Choose one of David Robinson’s tidytuesday screencasts, watch the video, and summarise. https://www.youtube.com/channel/UCeiiqmVK07qhY-wvg3IZiZQ
Tidy Tuesday screecast: analyzing pizza ratings
Oct 1, 2019
Hint: What’s the source of the data; what does the row represent; how many observations?; what are the variables; and what do they mean? The data shows the ratings of different pizza places rated by critics and a guy named Dave from barstool. One graph shows the ratings of each pizza place by number of respondents and percentage of respondents per rating(ratings ranged from never again-excellent). Another graph showed how barstool’s Dave ratings compared to the ratings of critics and showed that Dave is a tougher rater. Dave would tend to rate lower by one or two points compared to critics. Lastly a graph showed the ratings by number of respondents compared to 3 cities plus a others group.
Hint: For example, importing data, understanding the data, data exploration, etc. Dave would use the correct taglines needed for each set of data he produced. He made sure the correct sections of data where used, such as barstool dave’s data analysis compared to critic’s pizza analysis. He would explore other ratings such as other barstool workers pizza ratings just to gain a idea of the data he was looking at. He also had to learn about what bartsool was and that it is a social media platform rather than actual barstools. Barstool is a sports analysis platform. Dave took each step slowly so that he fully understood his code and he also had many mistakes he had to change at the end. This helps the viewer also learn from his mistakes.
In the video Dave used box plots to create the relationship between cities and ratings percentage per respondents. We learned how to create box plots earlier in the year and I could relate it to that section in the video. He also used bar graphs as we did earlier in the year but he made it more specific having multiple bar graphs grouped next to one another which we havent gone over.
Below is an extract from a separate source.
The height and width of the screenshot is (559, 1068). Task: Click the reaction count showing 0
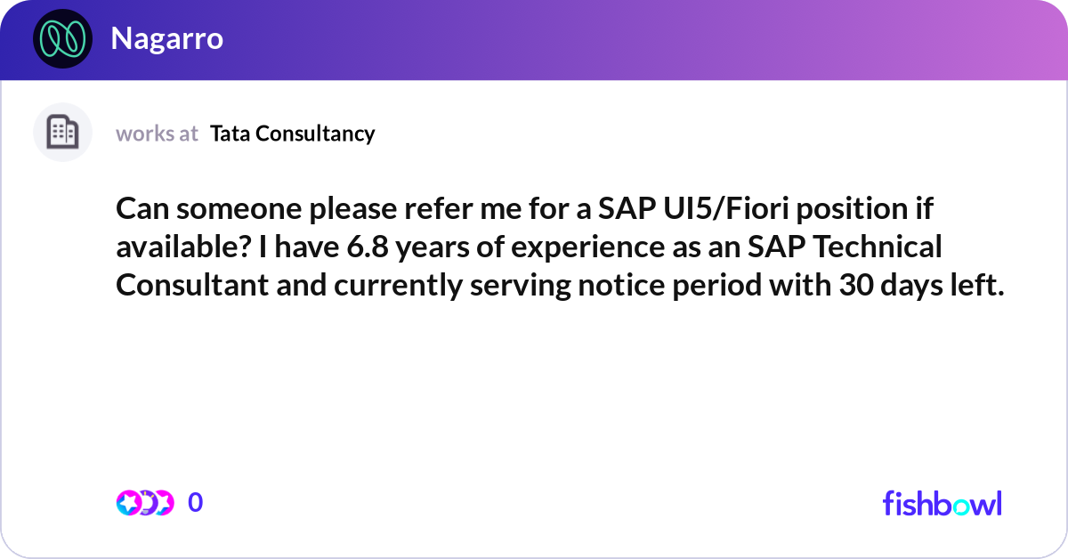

The major finding is that Flores is by far the most popular pizza place out of the 16 others because it had the most repondents and had mostly good ratings with a small few being negative. Another major finding is that Barstool Dave is more often than not tougher on ratings of pizza than the actual critics are.
I really liked how the scatterplot is used to compare the difference of ratings from Barstool Dave against critics. It was cool to see the pattern that Dave seemed to be more judgy than the critics because his ratings always seemed to be lower than the critics rating. I thought this was interesting because it almost seems that Dave is the more legit rater because he is more specific on why his rating is what it is.